* [課題 A]:
本文のうち「会議で結論がまとまらず、一か」から「⑥次のアクション(担当者・期限)」までを、終わりの語句も含めてそのまま書き写してください。

* [本文]:
また、決定事項には「やらないこと」を書き残すのもポイントです。
会議で結論がまとまらず、一から見直しになった経験はありませんか?一度だけでなく何度も続くとただ無作為に時間を消費するだけの結果になってしまいますよね。後戻りを防止するためにも、やらないことを記してみましょう。「今回は屋外広告を実施しない」「紙媒体の配布は行わない」これらを残すと、会議の進み具合が変わるのでおすすめです。

⑥次のアクション(担当者・期限)
決定事項をもとに次のアクションを明らかにしましょう。コツは7つあります。書いた後に以下の点が正しく含まれているか確認してみてください。ここを抑えると誰がみてもわかりやすい文章になりますね。次のアクションへスムーズに移行できる文章を目指してみましょう。

□1アクションは1行で書く
複数の作業を一文にまとめないようにしましょう。「資料作成と確認と共有を進める」ではなく、「資料の初稿を作成する」「上長に確認依頼を送る」「全体に共有する」と細分化させ短文に収めることが重要です。

□担当を書く
担当を決めなければ、指示系統が崩れます。誰も動かなくなり、計画が頓挫する可能性もありますね。会議では適任者を担当に選びましょう。決まれば、個人名と明確な部署名を記しましょう。

□期限を日付指定に書く
「来週」「なるべく」「近日中」では曖昧です。「4月18日(木)までに提出」と日付をはっきりさせましょう。もし可能であるならば、締め切りは二つ用意しましょう。計画は思わぬ形で失敗することがあります。予期せぬトラブルに見舞われる可能性を念頭に置いておきましょう。仮の締め切りと本締め切りをつくるとリスクヘッジになりますね。

* [課題 B]:
以下のエントリから、「screenshot」という文字列を含む行をすべて集めてください。

* [データ行]:
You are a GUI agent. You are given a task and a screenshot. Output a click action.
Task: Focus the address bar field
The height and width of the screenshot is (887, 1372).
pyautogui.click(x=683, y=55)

* * *

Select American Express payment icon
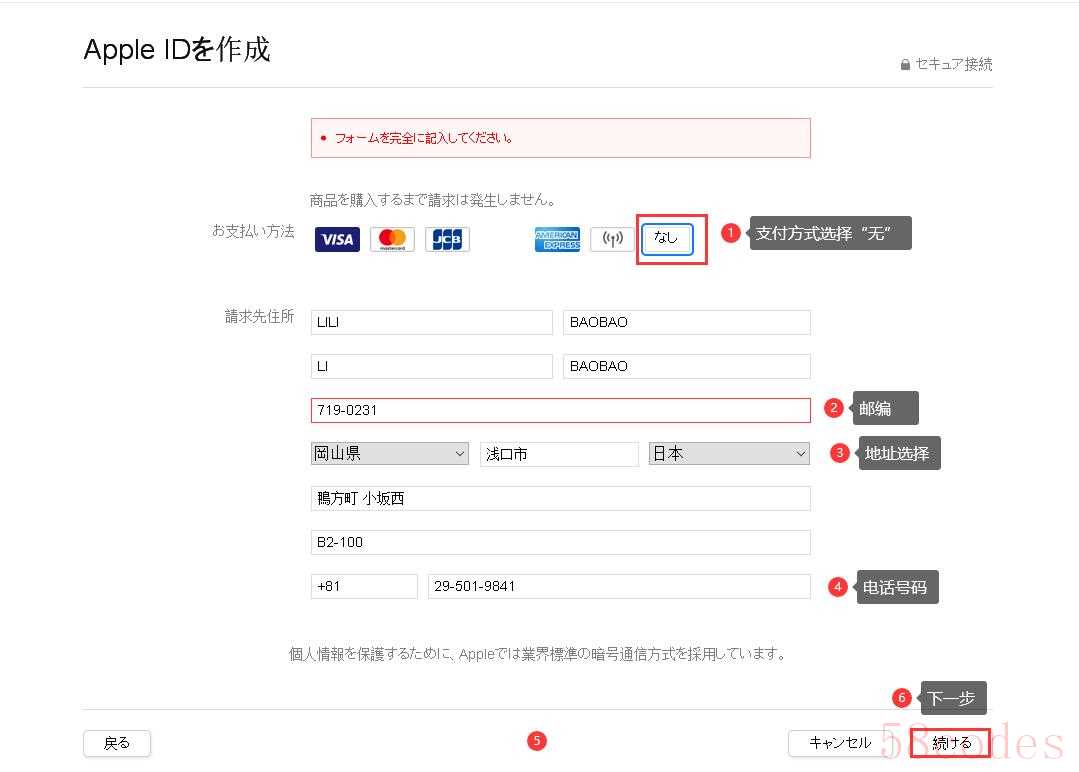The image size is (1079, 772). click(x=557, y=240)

* [解答 A]:
会議で結論がまとまらず、一から見直しになった経験はありませんか?一度だけでなく何度も続くとただ無作為に時間を消費するだけの結果になってしまいますよね。後戻りを防止するためにも、やらないことを記してみましょう。「今回は屋外広告を実施しない」「紙媒体の配布は行わない」これらを残すと、会議の進み具合が変わるのでおすすめです。

⑥次のアクション(担当者・期限)

* [解答 B]:
You are a GUI agent. You are given a task and a screenshot. Output a click action.
The height and width of the screenshot is (887, 1372).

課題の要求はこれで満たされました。